Closed dneto0 closed 2 months ago
I encountered this on an Apple Silicon mac with a recent Xcode.
I also replicated it on an x86-64 Linux machine with Clang, but not GCC.
Here's a short and messy program that shows what's going on:
#include <iostream>
#include <cstring>
#include <iomanip>
int main() {
const float neg_inf = -1.0f/0.0f;
const float nan = neg_inf * 0.0f;
std::cout << " neg_inf " << neg_inf << std::endl;
std::cout << " nan " << nan << std::endl;
int i0;
int i1;
std::memcpy(&i0, &neg_inf, 4);
std::memcpy(&i1, &nan, 4);
std::cout << " i0 " << std::hex << i0 << std::endl;
std::cout << " i1 " << std::hex << i1 << std::endl;
}
$ g++ -std=c++11 x.cpp -o x
$ ./x
neg_inf -inf
nan -nan
i0 ff800000
i1 ffc00000
$ clang++ -std=c++11 x.cpp -o x
$ ./x
neg_inf -inf
nan nan
i0 ff800000
i1 7fc00000
This is GCC 13.2.0, Clang 16.
Test/hlsl.inf.vert tests parsing and some constant math on infinities, including (-1.#INF * 0.0).
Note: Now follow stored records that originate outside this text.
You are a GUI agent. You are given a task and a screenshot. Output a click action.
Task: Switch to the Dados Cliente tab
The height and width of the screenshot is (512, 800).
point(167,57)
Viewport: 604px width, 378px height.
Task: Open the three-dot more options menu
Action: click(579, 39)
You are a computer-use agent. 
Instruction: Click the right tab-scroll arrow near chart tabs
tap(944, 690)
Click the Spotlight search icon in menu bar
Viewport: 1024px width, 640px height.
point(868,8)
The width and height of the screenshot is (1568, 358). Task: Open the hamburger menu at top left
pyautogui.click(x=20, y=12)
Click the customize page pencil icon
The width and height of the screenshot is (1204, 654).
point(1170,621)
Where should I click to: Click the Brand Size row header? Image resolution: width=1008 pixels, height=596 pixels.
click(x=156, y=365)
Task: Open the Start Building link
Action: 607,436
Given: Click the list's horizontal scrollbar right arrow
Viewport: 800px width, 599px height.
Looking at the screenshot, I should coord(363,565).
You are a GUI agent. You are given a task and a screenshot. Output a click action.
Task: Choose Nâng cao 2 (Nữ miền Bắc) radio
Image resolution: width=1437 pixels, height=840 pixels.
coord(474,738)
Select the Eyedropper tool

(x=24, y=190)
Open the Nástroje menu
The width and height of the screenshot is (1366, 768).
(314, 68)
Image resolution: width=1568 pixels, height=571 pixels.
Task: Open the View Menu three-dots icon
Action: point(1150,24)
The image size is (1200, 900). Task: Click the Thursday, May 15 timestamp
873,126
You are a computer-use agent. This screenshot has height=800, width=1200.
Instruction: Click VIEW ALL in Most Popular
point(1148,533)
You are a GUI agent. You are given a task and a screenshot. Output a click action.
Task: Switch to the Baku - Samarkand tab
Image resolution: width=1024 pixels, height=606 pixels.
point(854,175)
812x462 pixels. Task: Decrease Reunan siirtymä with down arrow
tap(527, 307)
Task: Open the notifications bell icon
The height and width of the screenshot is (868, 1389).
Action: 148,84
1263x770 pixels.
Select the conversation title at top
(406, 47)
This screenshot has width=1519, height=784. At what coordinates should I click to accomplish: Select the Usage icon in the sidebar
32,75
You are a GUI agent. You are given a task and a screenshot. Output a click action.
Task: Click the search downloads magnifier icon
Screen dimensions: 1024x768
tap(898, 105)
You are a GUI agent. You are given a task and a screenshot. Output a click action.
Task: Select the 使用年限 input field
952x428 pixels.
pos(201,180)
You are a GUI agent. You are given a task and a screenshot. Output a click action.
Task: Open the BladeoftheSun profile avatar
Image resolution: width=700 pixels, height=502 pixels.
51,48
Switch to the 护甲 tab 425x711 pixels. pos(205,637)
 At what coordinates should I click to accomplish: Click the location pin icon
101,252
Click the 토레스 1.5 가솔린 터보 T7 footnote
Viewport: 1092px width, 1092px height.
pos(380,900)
By IEEE 754 rules, that result is a NaN, but its sign is not significant. The test output assumes a negative-NaN is in the generated SPIR-V.
However, the math library on some platforms (like macOS 14, a.k.a. Sonoma) will produce a positive NaN instead.
This PR adjusts the test so it takes the absolute value of the NaN, to ensure we the emitted SPIR-V has the NaN with a 0 for it sign bit.